|1843||Fort Victoria, on Vancouver Island, is established by the Hudson's Bay Company.
|1846||The Oregon Treaty, between Great Britain and the United States, is signed. Under the terms of this treaty, Britain relinquishes claims to territory south of the 49th parallel. The Hudson's Bay Company is compelled to move its operations from Fort Vancouver, on the Columbia River, to Fort Victoria on Vancouver Island.|
A new British colony -- Vancouver Island -- is created on 13 January 1849. The Hudson's Bay Company is authorized to act as the Crown's "sponsoring agent" and is responsible for promoting settlement in the new colony.
A school is opened at Fort Victoria for children of Hudson's Bay Company officers (i.e. senior managers).
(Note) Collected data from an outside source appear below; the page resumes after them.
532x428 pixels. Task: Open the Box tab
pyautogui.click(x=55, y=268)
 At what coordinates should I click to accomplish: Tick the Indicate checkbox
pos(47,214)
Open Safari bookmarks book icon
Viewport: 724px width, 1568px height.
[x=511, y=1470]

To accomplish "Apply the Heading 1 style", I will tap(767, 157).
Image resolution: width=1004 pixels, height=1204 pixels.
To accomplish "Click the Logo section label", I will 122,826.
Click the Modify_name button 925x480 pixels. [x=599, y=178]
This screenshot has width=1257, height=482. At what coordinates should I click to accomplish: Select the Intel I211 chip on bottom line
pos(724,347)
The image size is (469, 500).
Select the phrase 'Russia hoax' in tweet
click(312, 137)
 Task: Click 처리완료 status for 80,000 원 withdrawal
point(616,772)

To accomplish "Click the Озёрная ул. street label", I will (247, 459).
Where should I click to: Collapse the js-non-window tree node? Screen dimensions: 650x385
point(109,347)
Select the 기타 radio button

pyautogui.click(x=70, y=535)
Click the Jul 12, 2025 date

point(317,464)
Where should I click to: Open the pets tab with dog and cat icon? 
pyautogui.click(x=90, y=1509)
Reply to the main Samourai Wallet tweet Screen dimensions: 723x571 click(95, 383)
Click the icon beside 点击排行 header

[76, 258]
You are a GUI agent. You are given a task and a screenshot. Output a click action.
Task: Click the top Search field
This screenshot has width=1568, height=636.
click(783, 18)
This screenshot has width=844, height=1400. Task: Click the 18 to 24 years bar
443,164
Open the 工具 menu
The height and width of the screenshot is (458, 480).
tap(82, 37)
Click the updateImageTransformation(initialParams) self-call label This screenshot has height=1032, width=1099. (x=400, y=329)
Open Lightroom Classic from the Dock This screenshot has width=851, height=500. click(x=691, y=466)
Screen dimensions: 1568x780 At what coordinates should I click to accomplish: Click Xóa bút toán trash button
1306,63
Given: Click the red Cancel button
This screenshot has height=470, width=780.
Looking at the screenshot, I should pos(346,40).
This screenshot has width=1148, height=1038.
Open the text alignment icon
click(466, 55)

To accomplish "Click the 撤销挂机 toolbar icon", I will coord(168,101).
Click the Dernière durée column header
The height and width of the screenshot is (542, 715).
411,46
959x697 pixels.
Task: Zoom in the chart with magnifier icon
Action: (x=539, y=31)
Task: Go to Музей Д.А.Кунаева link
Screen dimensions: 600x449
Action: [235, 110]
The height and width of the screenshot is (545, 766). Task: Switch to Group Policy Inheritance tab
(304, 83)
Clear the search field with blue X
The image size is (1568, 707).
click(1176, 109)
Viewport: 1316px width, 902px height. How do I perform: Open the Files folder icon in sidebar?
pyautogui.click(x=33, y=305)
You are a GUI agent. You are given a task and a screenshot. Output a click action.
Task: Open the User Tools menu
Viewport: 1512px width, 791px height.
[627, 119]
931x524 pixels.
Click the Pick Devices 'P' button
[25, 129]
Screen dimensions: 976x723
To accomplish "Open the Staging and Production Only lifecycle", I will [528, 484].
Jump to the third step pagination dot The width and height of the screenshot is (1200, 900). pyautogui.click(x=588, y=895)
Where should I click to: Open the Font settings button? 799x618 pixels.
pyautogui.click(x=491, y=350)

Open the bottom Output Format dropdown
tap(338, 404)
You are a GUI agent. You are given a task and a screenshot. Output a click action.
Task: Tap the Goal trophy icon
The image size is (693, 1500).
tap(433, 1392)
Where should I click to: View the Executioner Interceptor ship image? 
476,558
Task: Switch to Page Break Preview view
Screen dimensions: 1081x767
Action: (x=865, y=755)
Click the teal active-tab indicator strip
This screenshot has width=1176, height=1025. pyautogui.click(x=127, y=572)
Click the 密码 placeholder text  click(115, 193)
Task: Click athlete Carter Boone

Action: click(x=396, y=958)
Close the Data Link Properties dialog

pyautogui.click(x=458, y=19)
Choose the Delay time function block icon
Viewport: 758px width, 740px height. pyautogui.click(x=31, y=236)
The school was known as the "Company School," to distinguish it from the "Colonial School" established three years later for children of the servants (i.e. ordinary employees) of the Hudson's Bay Company.
The Reverend Robert Staines, an Anglican clergyman, was in charge of the Company School. He was assisted by his wife, Emma Frances Staines, who served as girls' teacher and school matron.
Also in 1849, a school for Roman Catholic children is established at Fort Victoria by an Oblate missionary, Fr. Honoré Timothy Lempfrit.